What is needed is the full set of records, word for word, with no pictures.

→ **DATA SUPPLIED**
####

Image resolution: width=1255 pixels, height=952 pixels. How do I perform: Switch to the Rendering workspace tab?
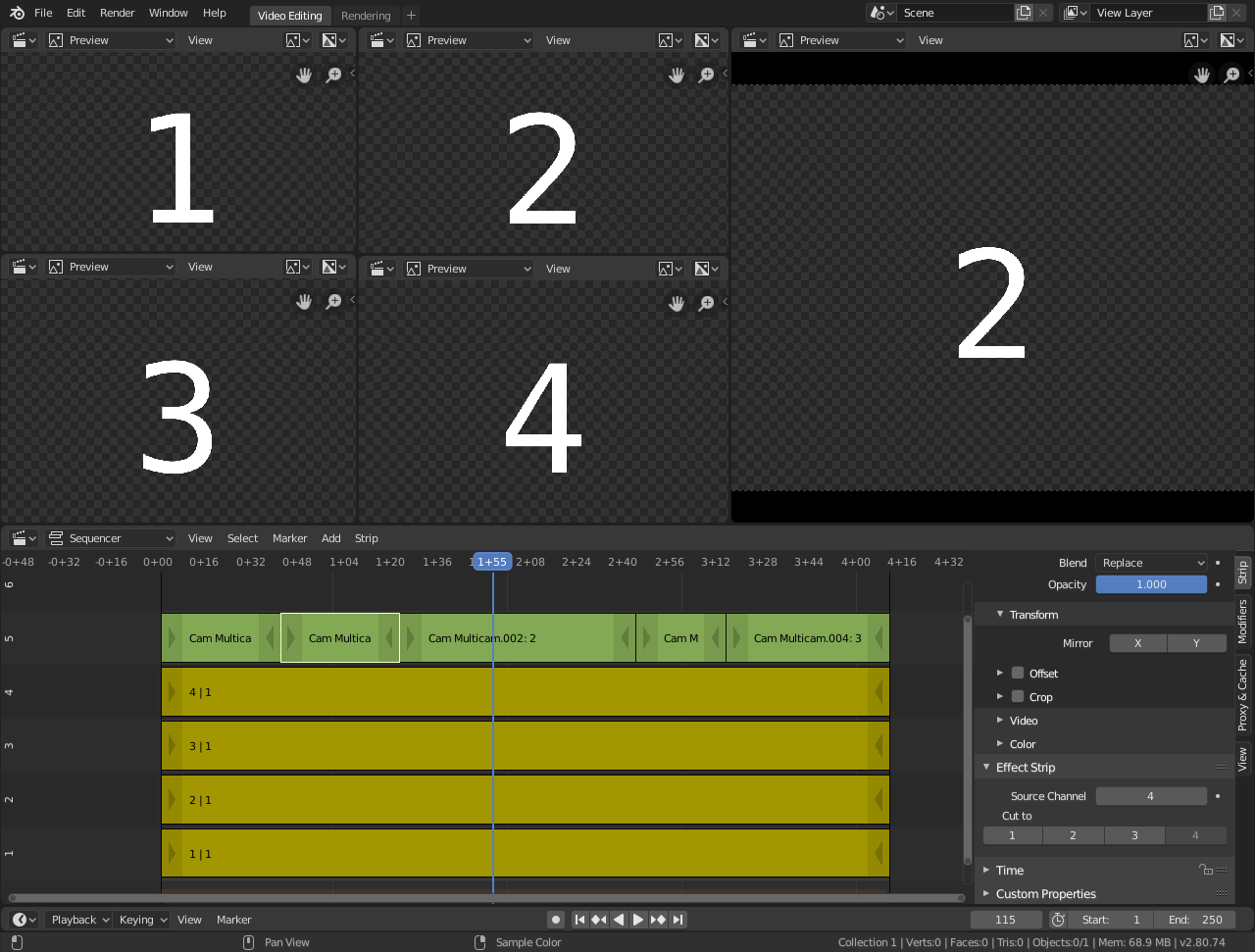pos(366,15)
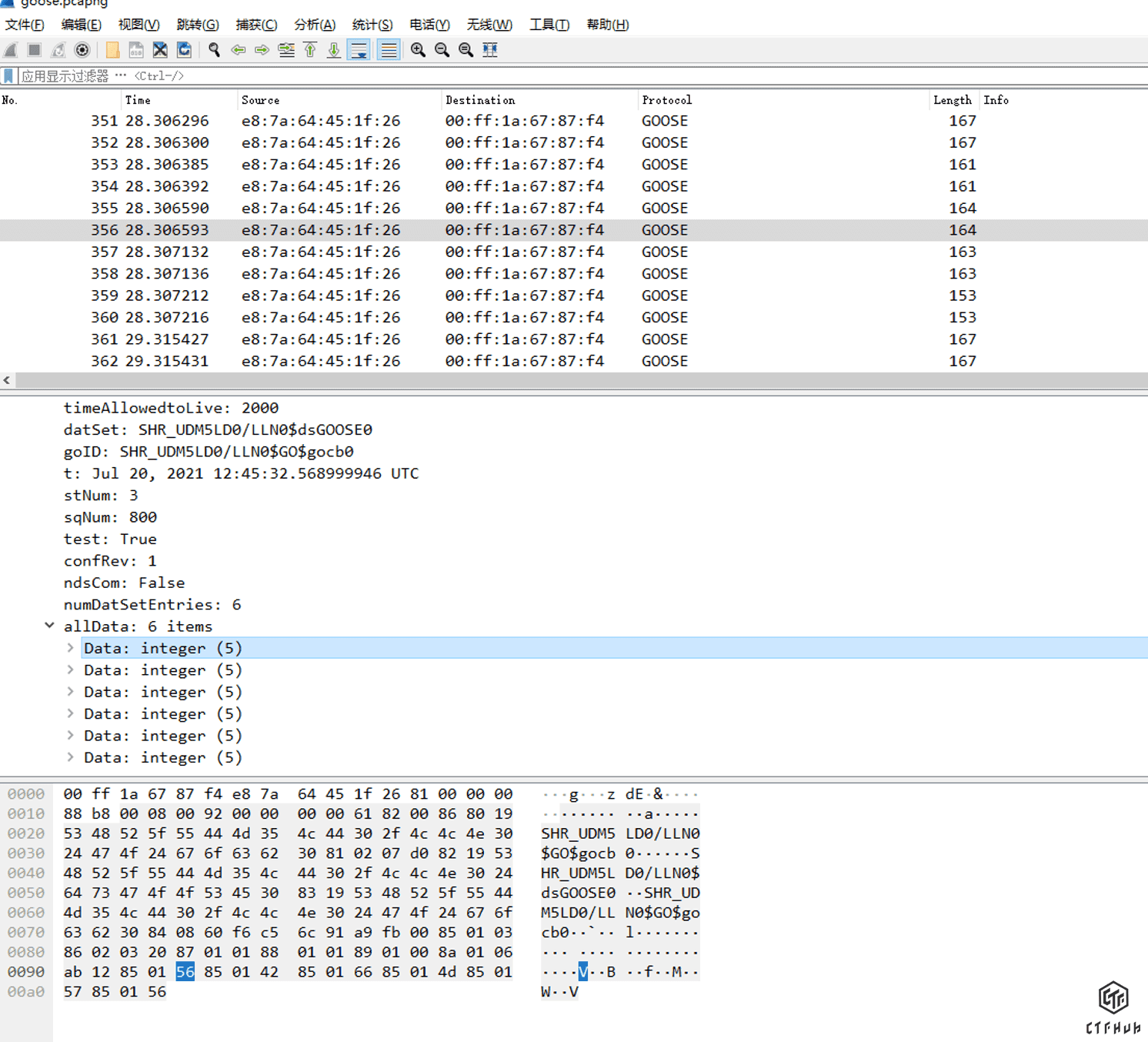Viewport: 1148px width, 1042px height.
Task: Open the 分析(A) menu
Action: pyautogui.click(x=314, y=25)
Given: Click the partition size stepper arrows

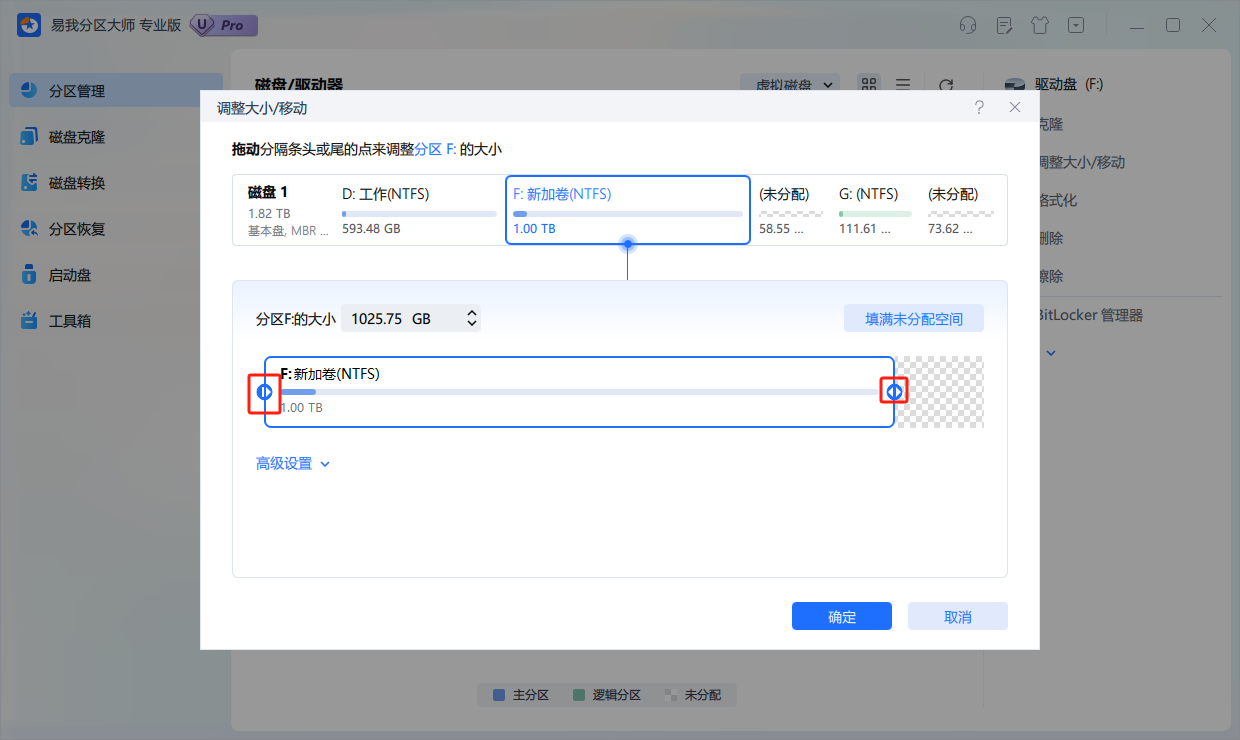Looking at the screenshot, I should coord(472,319).
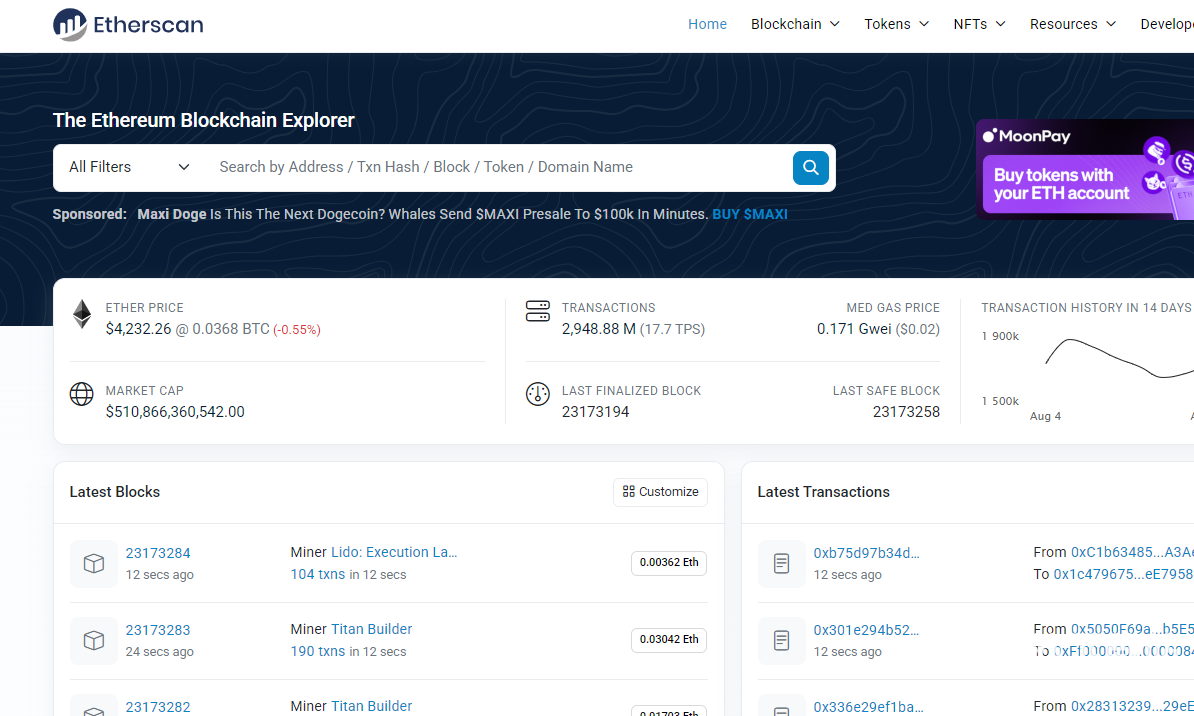The height and width of the screenshot is (716, 1194).
Task: Open block 23173284 details
Action: pyautogui.click(x=158, y=553)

####

→ **SOLUTION BELOW**
Image resolution: width=1255 pixels, height=952 pixels. How do I perform: Switch to the Rendering workspace tab?
pos(366,15)
Viewport: 1148px width, 1042px height.
Task: Open the 分析(A) menu
Action: pyautogui.click(x=314, y=25)
Given: Click the partition size stepper arrows

Looking at the screenshot, I should coord(472,319).
The height and width of the screenshot is (716, 1194).
Task: Open block 23173284 details
Action: pyautogui.click(x=158, y=553)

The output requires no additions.